The trial court's Finding No. 16b was to the effect that the duty of the bank, as set forth in Finding No. 15, was owed to ‘ERWIN LAMPE as co-executor of the McNAGHTEN ESTATE, ANN McNAGHTEN CARROLL as co-executrix of the McNAGHTEN ESTATE, the McNAGHTEN ESTATE and ultimately to the beneficiaries of the McNAGHTEN ESTATE including the present plaintiffs.’
In Finding No. 17, the trial court determined that each payment made by the defendant bank on the single signature of Erwin Lampe ‘constituted separate and independent breaches of the aforementioned contractual duty owed by the BANK and each of which constituted separate and independent acts of negligence by the BANK . . ..’
The trial court concluded that plaintiffs had been damaged by defendant bank's breach of duty. Numerous findings, special findings and conclusions of law were made in support of the judgment, and will be referred to as they become pertinent to our discussion.

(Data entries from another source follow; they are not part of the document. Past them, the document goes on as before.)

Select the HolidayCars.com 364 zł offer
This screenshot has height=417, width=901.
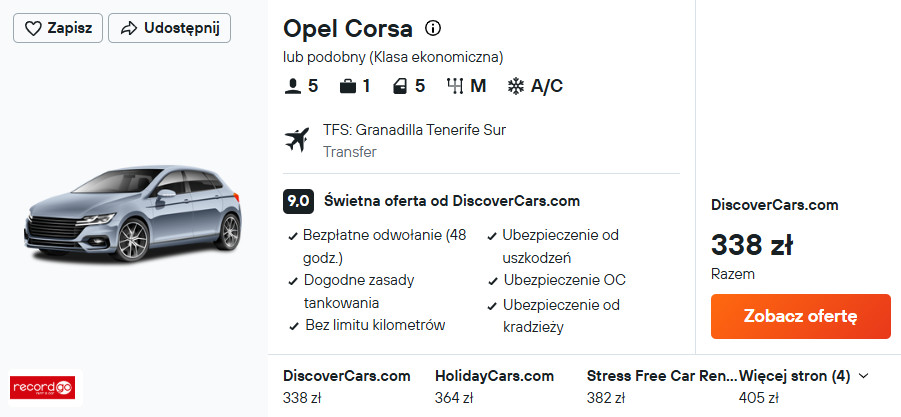point(494,386)
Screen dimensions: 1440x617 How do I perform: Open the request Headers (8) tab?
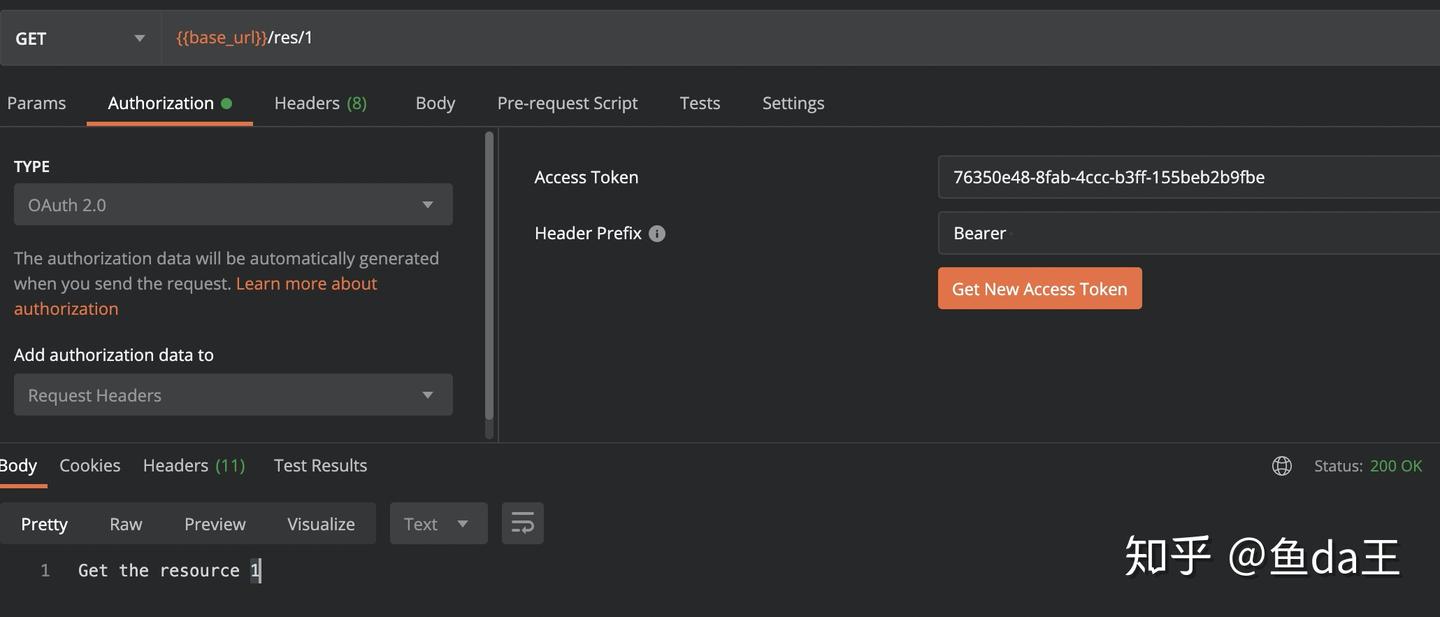coord(320,103)

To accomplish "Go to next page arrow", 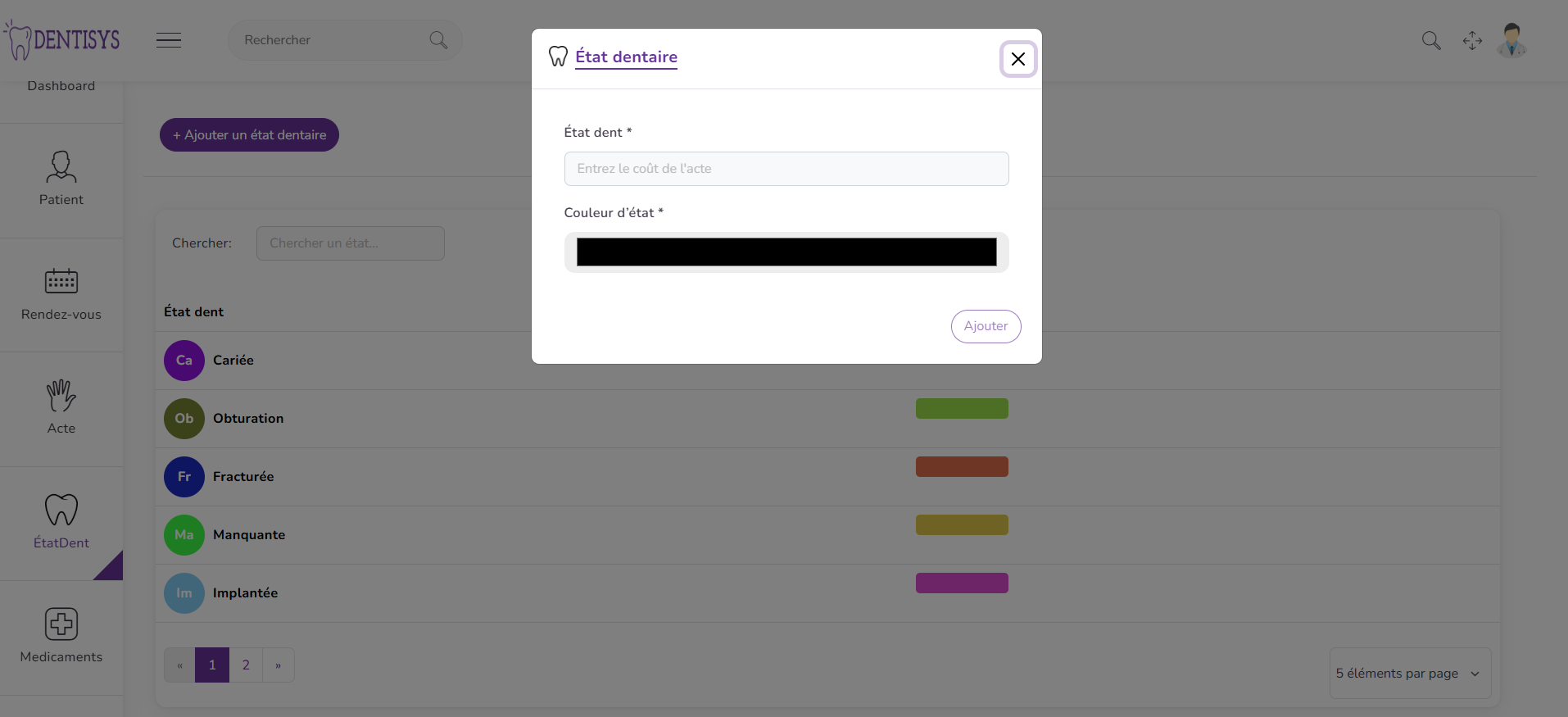I will click(x=279, y=665).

Plaintiffs offered a potpourri of legal theories at the trial as alternative—or conjunctive—bases for determining the existence of a ‘duty’ on the part of defendant bank to the co-executors, its depositors, and to certain third parties, the heirs of the McNaghten estate. Plaintiffs asserted that the duty owed had been created by (1) common law negligence principles, (2) statutory law found in Probate Code section 570, (3) written contract, (4) implied contract, and (5) partially written and partially implied contract. The proliferation of theories can, however, be reduced to the assertion that defendant bank's negligent performance occurred while contracting with the co-executors concerning the deposit. It is an established principle, of course, that the same conduct may under certain circumstances, constitute both negligence and a breach of contract. (See, e. g., Heyer v. Flaig (1969) 70 Cal.2d 223, 74 Cal.Rptr. 225, 449 P.2d 161; Lucas v. Hamm (1961) 56 Cal.2d 583, 15 Cal.Rptr. 821, 364 P.2d 685; Biakanji v. Irving (1958) 49 Cal.2d 647, 320 P.2d 16.)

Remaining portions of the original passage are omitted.